The center would be the first of its kind in Lake County and provide services based on ability to pay. Most District 116 pupils are from low-income families and qualify for free or reduced price lunches.

Karen Smith, the school's health services coordinator, said the center would give students greater access to medical care.

She's been involved in the planning process with the county health department, Advocate Condell Medical Center, Vista Health System, Mano a Mano Family Resource Center and Nicasa, a nonprofit behavioral health, substance abuse prevention and treatment agency

"I am very happy and very pleased this funding has been awarded," Smith said.

Lake County Right to Life has come out against the District 116 clinic proposal, which first surfaced in 2010. Organization President Bonnie Quirke has questioned the potential of students obtaining birth-control pills or abortion referrals without their parents' knowledge on school property.

Quirke did not return a message seeking comment Tuesday.

At public presentations over the summer in the Round Lake area, District 116 representatives noted the Illinois Department of Human Services requires school-based health centers to offer minor injury diagnosis, physicals, reproductive health services, abstinence counseling, cancer screening, dental care and other services.

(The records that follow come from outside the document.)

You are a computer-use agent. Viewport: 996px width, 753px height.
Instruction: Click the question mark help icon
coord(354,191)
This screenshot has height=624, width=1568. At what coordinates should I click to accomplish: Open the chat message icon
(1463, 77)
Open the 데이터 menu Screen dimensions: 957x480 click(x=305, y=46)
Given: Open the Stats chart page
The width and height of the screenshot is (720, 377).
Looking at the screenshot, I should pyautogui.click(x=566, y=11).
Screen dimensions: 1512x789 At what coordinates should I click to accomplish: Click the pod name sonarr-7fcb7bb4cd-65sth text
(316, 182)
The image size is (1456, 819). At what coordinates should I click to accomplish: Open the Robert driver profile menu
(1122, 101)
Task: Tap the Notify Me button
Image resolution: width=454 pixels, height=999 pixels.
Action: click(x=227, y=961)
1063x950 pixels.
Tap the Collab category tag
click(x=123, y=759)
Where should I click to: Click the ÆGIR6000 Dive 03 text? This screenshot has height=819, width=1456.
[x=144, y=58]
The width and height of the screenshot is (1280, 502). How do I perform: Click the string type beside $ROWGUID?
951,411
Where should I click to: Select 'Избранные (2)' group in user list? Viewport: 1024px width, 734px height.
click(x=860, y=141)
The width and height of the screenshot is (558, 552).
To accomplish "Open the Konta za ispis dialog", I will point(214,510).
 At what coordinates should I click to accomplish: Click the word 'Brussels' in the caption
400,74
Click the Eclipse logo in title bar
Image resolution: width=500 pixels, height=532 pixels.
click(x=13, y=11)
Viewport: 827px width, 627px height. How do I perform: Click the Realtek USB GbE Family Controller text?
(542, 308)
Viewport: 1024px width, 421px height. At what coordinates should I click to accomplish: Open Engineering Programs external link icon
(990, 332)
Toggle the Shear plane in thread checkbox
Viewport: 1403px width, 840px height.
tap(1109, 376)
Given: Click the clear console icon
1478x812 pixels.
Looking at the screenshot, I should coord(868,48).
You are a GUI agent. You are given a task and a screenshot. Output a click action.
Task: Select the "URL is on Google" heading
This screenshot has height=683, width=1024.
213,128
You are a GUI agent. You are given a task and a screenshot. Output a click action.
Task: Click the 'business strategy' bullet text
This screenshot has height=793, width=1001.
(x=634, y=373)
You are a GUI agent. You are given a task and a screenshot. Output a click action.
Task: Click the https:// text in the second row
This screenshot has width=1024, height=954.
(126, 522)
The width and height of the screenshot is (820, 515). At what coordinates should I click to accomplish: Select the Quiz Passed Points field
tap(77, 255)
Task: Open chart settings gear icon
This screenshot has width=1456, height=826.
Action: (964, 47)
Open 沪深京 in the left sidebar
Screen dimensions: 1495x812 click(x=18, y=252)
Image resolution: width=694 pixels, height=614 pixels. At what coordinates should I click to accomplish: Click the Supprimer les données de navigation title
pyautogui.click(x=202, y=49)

They said state law allows for a minor to receive an abortion referral from a medical provider without parental notification. Contraception availability is recommended for school-based health facilities, but not required by the state.

District 116 Superintendent Constance Collins said she was "thrilled" to learn about the grant.

"Our next step is to hear from our students, parents, staff and community members about how this center can best serve needs," Collins said. "We want to gather as much input as possible to make the most informed decision on behalf of our students, parents, staff and the community."

Issues-oriented sessions are set for 10 to 11:30 a.m. Jan. 15 and 7 to 8:30 p.m. Jan. 17 at the Round Lake Beach Cultural and Civic Center. A health facility advisory committee will receive feedback through February before issuing a recommendation to Collins and the District 116 school board.